If a line starts with @@ but doesn't fully match the RE_HUNK_HEADER regex pattern, re.match() returns None. The code then calls extract_hunk_headers(None), which invokes None.groups() and raises AttributeError: 'NoneType' object has no attribute 'groups'.

Additionally, orphan lines between a malformed @@ (where match=None) and the next valid @@ were leaking into the next hunk because the buffer reset was inside the if prev_match: flush block — when prev_match was None, buffers were never cleared.

Test plan

  • All 8 tests in test_malformed_hunk_header.py pass
  • New test verifies orphan lines after malformed @@ are not joined to the next hunk
  • Verify normal patch processing still works correctly with valid hunk headers

Replaces #2322 (lost push access to org branch).

gvago added 3 commits April 14, 2026 18:37
In `decouple_and_convert_to_hunks_with_lines_numbers` and
`extract_hunk_lines_from_patch`, the call to `extract_hunk_headers(match)`
was outside proper `if match:` guards. If a line starts with `@@` but
doesn't match `RE_HUNK_HEADER`, `match` is None, causing an
`AttributeError` crash on `match.groups()`.

Move the `extract_hunk_headers` call inside the match guard in both
functions, and skip malformed hunk header lines gracefully.
… @@ lines

The decouple_and_convert_to_hunks_with_lines_numbers() function overwrote
`match` with the new RE_HUNK_HEADER result before checking whether the
previous hunk needed to be finalized. When a malformed @@ line produced
match=None, the flush condition `if match and (new/old_content_lines)` was
False, silently dropping the previous hunk's content.

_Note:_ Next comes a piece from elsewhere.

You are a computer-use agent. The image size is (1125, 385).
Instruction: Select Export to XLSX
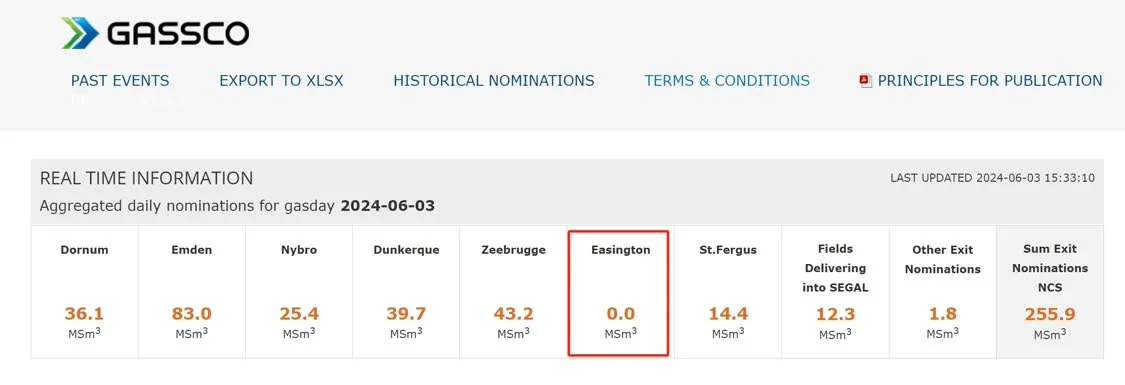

Fix: save `prev_match` before overwriting and use it for the flush decision.
Also use `prev_header_line` instead of `match`/`header_line` in the
post-loop finalization, so a trailing malformed @@ cannot suppress the
last valid hunk.

Adds 7 unit tests covering malformed @@ scenarios: crash safety,
content preservation, trailing malformed headers, line-number accuracy,
all-malformed patches, and deletion-only hunks.
Orphan lines between a malformed @@ (match=None) and the next valid @@
were leaking into the next hunk. The buffer reset was inside the
`if prev_match:` flush block, so when prev_match was None (set by
the malformed @@), the buffers were never cleared.

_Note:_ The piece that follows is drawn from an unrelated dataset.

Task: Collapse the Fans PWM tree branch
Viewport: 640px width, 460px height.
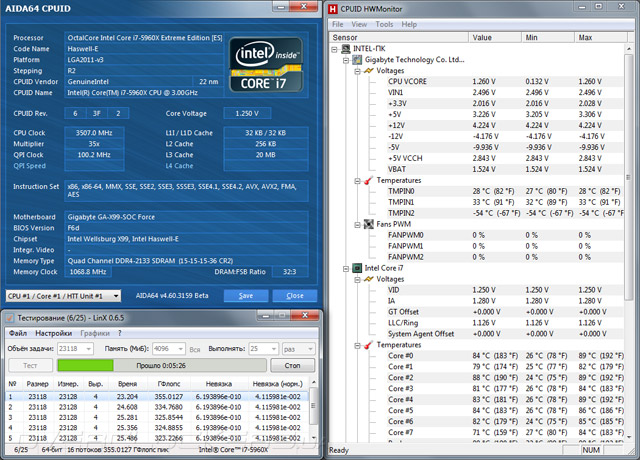Action: coord(358,224)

Move the buffer reset outside the conditional so it runs on every @@
encounter, and add a test that verifies orphan lines are discarded.
@qodo-free-for-open-source-projects
Copy link
Copy Markdown
Contributor

Review Summary by Qodo

Fix crash and data loss from malformed hunk header parsing

🐞 Bug fix

Grey Divider

Walkthroughs

Description
• Guard against None match results from malformed @@ hunk headers
• Prevent orphan lines between malformed and valid hunks leaking
• Preserve content from valid hunks before/after malformed headers
• Add comprehensive test coverage for malformed hunk scenarios
Diagram
flowchart LR
  A["Malformed @@ line<br/>match=None"] -->|Before| B["Crash on<br/>match.groups()"]
  A -->|After| C["Guard check<br/>skip gracefully"]
  D["Orphan lines<br/>in buffer"] -->|Before| E["Leak into<br/>next hunk"]
  D -->|After| F["Clear buffers<br/>unconditionally"]
  G["Trailing malformed @@<br/>overwrites match"] -->|Before| H["Last valid hunk<br/>not finalized"]
  G -->|After| I["Use prev_header_line<br/>for finalization"]
Loading

Grey Divider

File Changes

1. pr_agent/algo/git_patch_processing.py 🐞 Bug fix +18/-8

Guard against None match in hunk header extraction

• Save prev_match before overwriting to properly flush previous hunk before processing new @@
 line
• Move buffer reset outside conditional to clear on every @@ line, preventing orphan lines from
 leaking
• Guard extract_hunk_headers() call with if match: check and skip malformed headers with
 continue
• Use prev_header_line in final hunk finalization to handle trailing malformed @@ lines
 correctly
• Add explicit if not match: guard in extract_hunk_lines_from_patch() to prevent crash

pr_agent/algo/git_patch_processing.py


2. tests/unittest/test_malformed_hunk_header.py 🧪 Tests +151/-0

Comprehensive tests for malformed hunk header handling

• Add 8 unit tests covering malformed @@ hunk header scenarios
• Test crash safety, content preservation, and line number accuracy
• Verify orphan lines between malformed and valid hunks are discarded
• Cover edge cases: trailing malformed headers, deletion-only hunks, all-malformed patches

tests/unittest/test_malformed_hunk_header.py


Grey Divider

Qodo Logo

@qodo-free-for-open-source-projects
Copy link
Copy Markdown
Contributor

qodo-free-for-open-source-projects bot commented Apr 16, 2026

Code Review by Qodo

🐞 Bugs (1)   📘 Rule violations (0)   📎 Requirement gaps (0)
🐞\ ≡ Correctness (1)

Grey Divider


Action required

1. EOF orphan lines leaked 🐞
Description
decouple_and_convert_to_hunks_with_lines_numbers can append lines that occur after a trailing
malformed "@@" header to the previous valid hunk at EOF, duplicating that hunk header and
mis-numbering the appended lines. This happens because malformed headers are skipped but subsequent
"+"/"-" lines are still buffered, and the EOF flush is triggered by prev_header_line rather than by
an “active valid hunk” flag.
Code

pr_agent/algo/git_patch_processing.py[R399-406]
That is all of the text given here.